The advent of the web has opened up a variety of possibilities for improving access to health information, with sites offering details on every ailment under the sun at the fingertips of web users.
It has also meant that the cyber-hypochondriac is now able to sift through swathes of pseudo-medical info until they self-diagnose their mild headache with their flesh-eating, parasitic tropical disease of choice.
But at least such hypochondriac hypotheses are usually put on hold in the face of the more frightening prospect of coming into contact with real diseases while in the queue for the local quack, meaning that doctors are spared the full onslaught of our collective paranoia.
Now, medical researchers in the US have highlighted the problems arising through the use of social media such as Facebook or Twitter as a potential way in which over-eager patients can gain 24 hour access to their GP or physician, arguably adding to an already hectic workload, with frantic patients pinging instant messages about ebola symptoms at three in the morning.
This has led to Beth Israel Deaconess Medical Centre physicians Arash Mostaghimi, MD, MPA and Bradley H. Crotty, MD calling for doctors to be wary of the rise of web tools such as social media, and to create a ‘dual citizenship’ in the online sphere with regards to the separation of personal and private identities.
“Unlike previous advances in communication such as the telephone and e-mail, the inherent openness of social media and self publication, combined with improved online searching capabilities, can complicate the separation of professional and private digital personae,” the two doctors wrote in the Annals of Internal Medicine journal.
According to the two doctors there is a need to “create boundaries that both protect the doctor-patient relationship” and help prevent the potential awkwardness of moments such as the prospect of “fielding a friend request from a patient”.
Over 30 percent of US physicians have some sort of a personal presence online, and with 17 percent of blogs containing indentity information of doctors, the researchers point to the internet as a “public forum where you have little to no control over who hears what you say, even if the material is not intended for the public”.
However, Dr Tom Day at Chase Farm Hospital in London believes that it is a problem that doctors have always had to deal with historically, with village doctors having aching limbs and suspect boils thrust in their direction at their local pub for centuries.
“Doctors in small communities always get asked questions by members of the community, for example on an island where everyone knows their GP, or by family members or even friends so it is something that we are already used to, but of course now it could make it worse with social media sites,” he told Techeye.
“People should be careful with what they show online, as they might not want patients to see photos of them drunk or messing around on hospital beds at work, but that is perhaps the same with all jobs.”

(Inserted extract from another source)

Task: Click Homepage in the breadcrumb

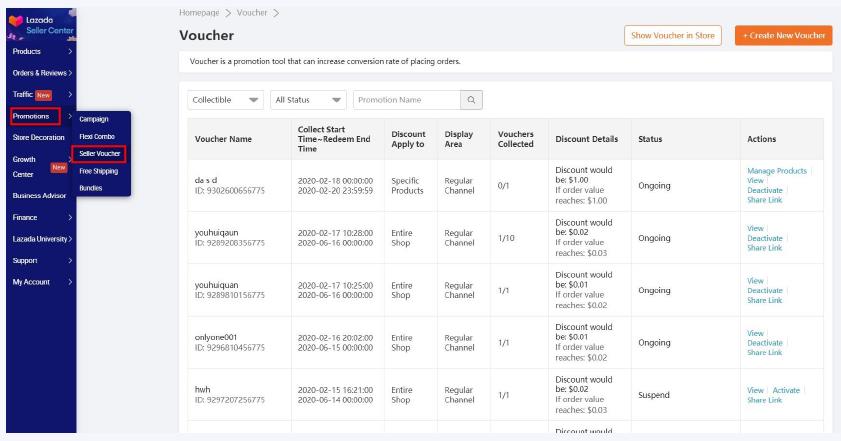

However, just like the two researchers, he does believe that there are potential benefits from using social media, such as public health announcement via twitter, as long as they manage to do so in a more intelligent way than has been exhibited by other professions such as knuckleheaded Premier League footballers.
And this is something that celebrity doctor and television presenter Christian Jessen believes should in fact be promoted as a tool for reaching out to the public.
“Obviously there have been cases of doctors twatting about in hospitals which has perhaps given rise to a bit of concern over public perception, but the majority of doctors wouldn’t be doing that,” Jessen told TechEye.
“The current guidelines by governing bodies have one foot in the past and say that you shouldn’t add patients on Facebook, but this is not at all forward looking, and as a doctor who is in the public eye, of course I am going to want to add people.”
According to Jessen sites such as Twitter give doctors the chance to be viewed as better communicators, something that has not always happened in the past.
“It is important that doctors come across as normal and human, and I am not sure that that has always been the case with crusty old bow tied professor being brought on television for public health announcements; people don’t relate to that.
“Twitter is a much more personal method of engaging with people and it should be encouraged, particularly from a public health point of view.”
Furthermore Jessen believes that as long as a clear line is drawn over what is appropriate to respond to in terms of queries by patients then there is no reason why doctors shouldn’t engage with the public directly.
“As long as you make it clear what you will and won’t reply to, and ignore inappropriate questions then discussions on a general level are of benefit to both doctors and patients.”